Exercise passage:
•••
Research symposium at Johns Hopkins explores how clinicians can get the most out of advancements in digital health.
Researchers with Johns Hopkins Medicine and computer scientists from Johns Hopkins University’s Whiting School of Engineering are analyzing thousands of abdominal scans in an effort to catch pancreatic tumors while they are still operable. Another computer scientist developed an algorithm used at Johns Hopkins hospitals to help diagnosis sepsis before it becomes fatal.
Yet as artificial intelligence – and digital health in general – become more common in health care, the words of Johns Hopkins Hospital founder William Osler carry more weight, according to Daniel Ford, director of the Johns Hopkins Institute for Clinical and Translational Research and a professor of medicine.
Osler said, “‘Listen to your patient. He’s telling you the diagnosis,’” Ford said in remarks opening the Johns Hopkins Research Symposium on Engineering in Healthcare. ”Clinicians have had prediction tools available for decades. But even with decision support tools, we have not always improved patient outcomes.”
More than 250 researchers, clinicians and students from Johns Hopkins and around the country came to Turner Auditorium recently to attend “AI in Healthcare: From Bench to Bedside, an all-day symposium hosted by Johns Hopkins’ Malone Center for Engineering in Healthcare and the Department of Biomedical Engineering
Ford acknowledged AI will be an “integral part of the future of medicine,” noting an estimated $6.6 billion will be spent on health care AI by 2021 and that analysts at the consulting firm Accenture estimate the technology will save $150 billion in annual health care by 2026.
•••
Supplied material:
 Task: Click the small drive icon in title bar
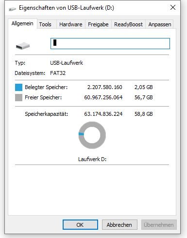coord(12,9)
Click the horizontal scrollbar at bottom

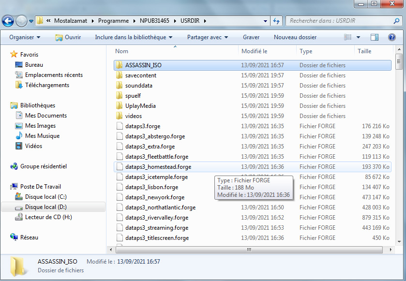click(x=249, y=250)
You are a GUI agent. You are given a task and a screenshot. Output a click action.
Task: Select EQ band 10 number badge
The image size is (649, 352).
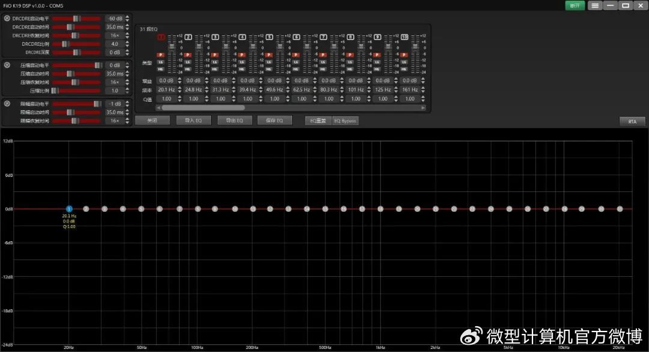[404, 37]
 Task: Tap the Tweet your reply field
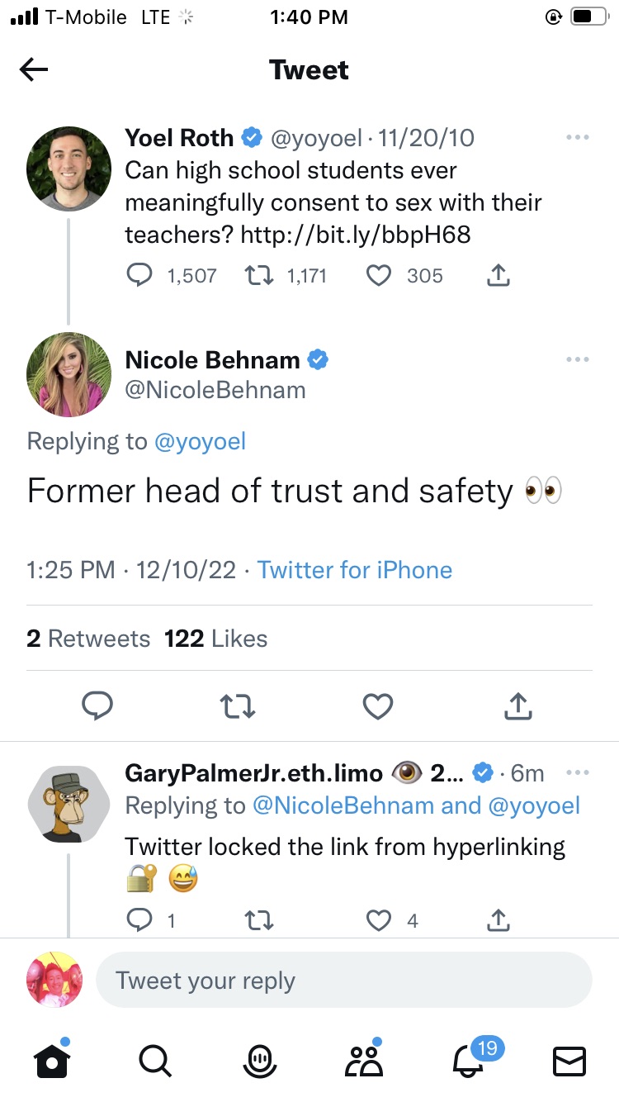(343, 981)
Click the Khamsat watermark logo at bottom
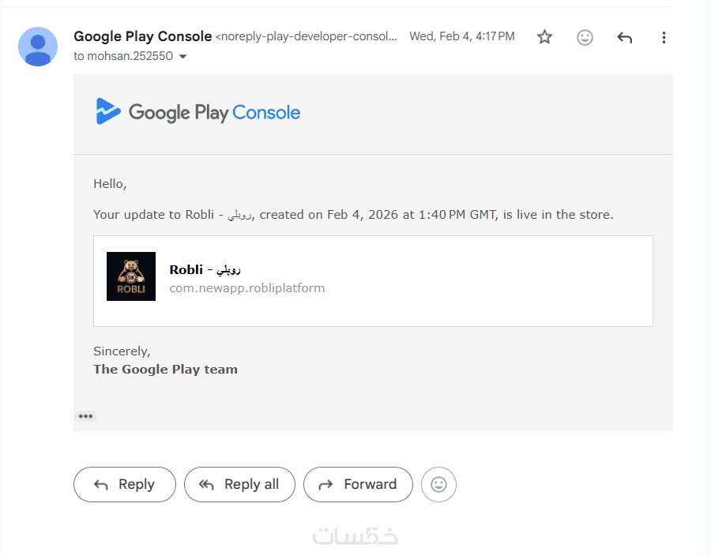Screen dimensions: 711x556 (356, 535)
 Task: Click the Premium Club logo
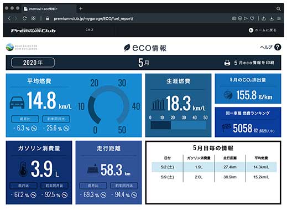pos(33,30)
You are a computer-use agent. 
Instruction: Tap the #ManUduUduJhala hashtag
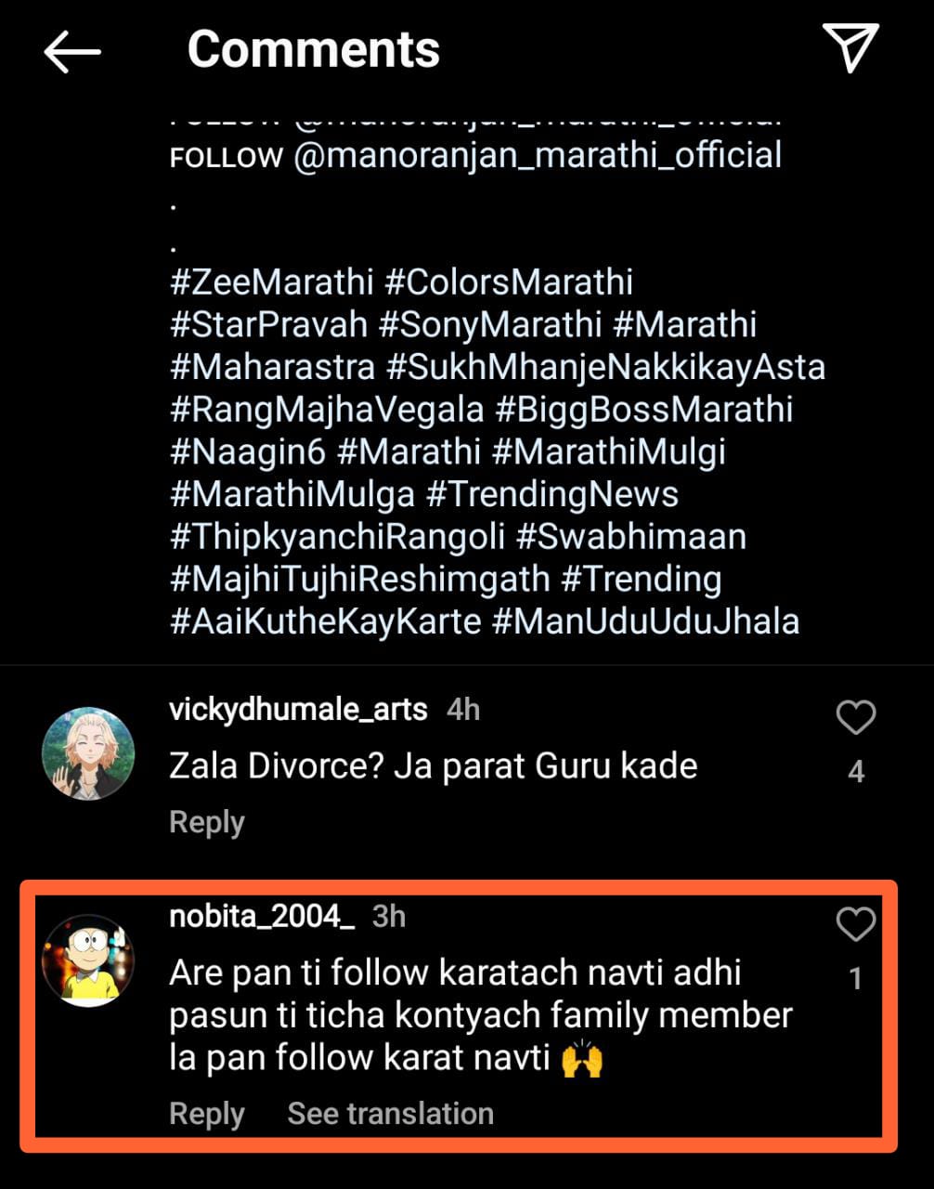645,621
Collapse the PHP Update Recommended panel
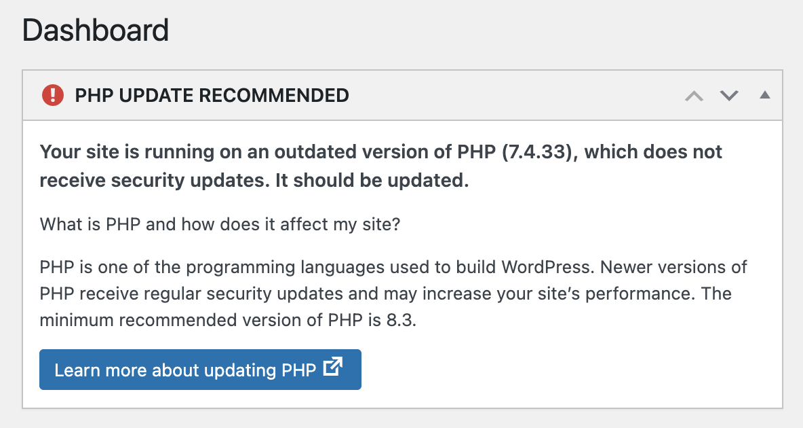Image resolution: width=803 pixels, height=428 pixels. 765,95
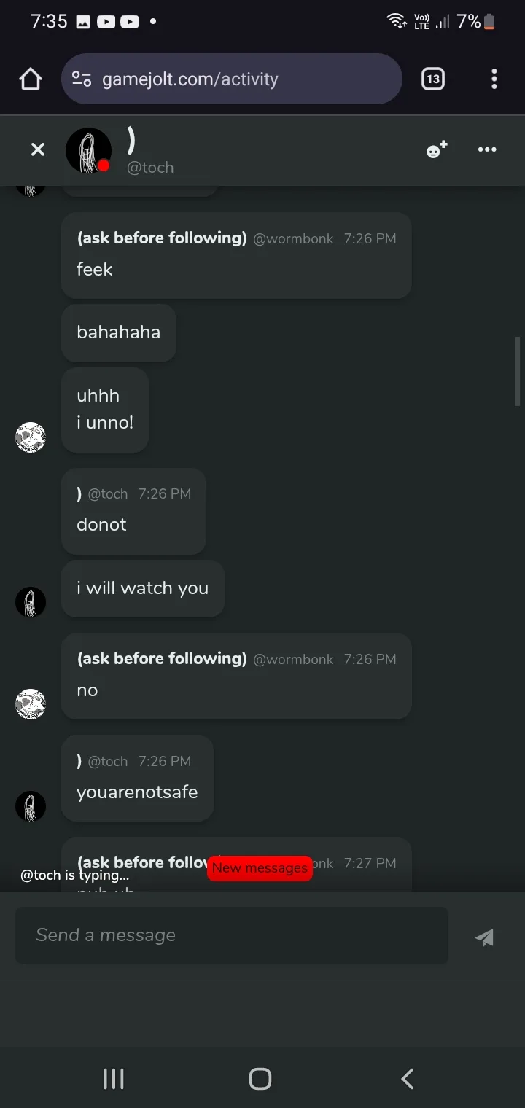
•••
Study questions:
[A] Echo the symposium article word for word from "More than 250" to "care by 2026.".
[B] Answer these questions using the symposium article.
(i) What position does Daniel Ford hold at the Johns Hopkins Institute for Clinical and Translational Research?
(ii) In which auditorium did the symposium take place?
(iii) How much was estimated to be spent on health care AI by 2021?
[C] Pick up the symposium article after its last sentence and continue writing it.

Results of the exercise:
[A]
More than 250 researchers, clinicians and students from Johns Hopkins and around the country came to Turner Auditorium recently to attend “AI in Healthcare: From Bench to Bedside, an all-day symposium hosted by Johns Hopkins’ Malone Center for Engineering in Healthcare and the Department of Biomedical Engineering
Ford acknowledged AI will be an “integral part of the future of medicine,” noting an estimated $6.6 billion will be spent on health care AI by 2021 and that analysts at the consulting firm Accenture estimate the technology will save $150 billion in annual health care by 2026.

[B]
(i) Director
(ii) Turner Auditorium
(iii) $6.6 billion

[C]
Ed Schlesinger, dean of the Whiting School of Engineering, said the amount of data available, plus advancements in quantitative and qualitative tools, mean today’s health care industry is more likely to benefit from using AI that at any other time in history. But he agreed with Ford that the technology must serve the patient first.
“True progress will only result from the collaboration that’s aimed at solving real clinical problems,” he said
Keynote speaker Maryellen Giger, a University of Chicago radiologist who has worked for decades on computer-aided diagnosis and machine learning, said computers in her field are improving efficiency by shifting from being the second readers of scans to reading them in concert with a radiologist.
“The bulk of time that a radiologist spends is not in interpreting the image. It’s in the setup that it takes,” she said. “And that’s where AI will help.”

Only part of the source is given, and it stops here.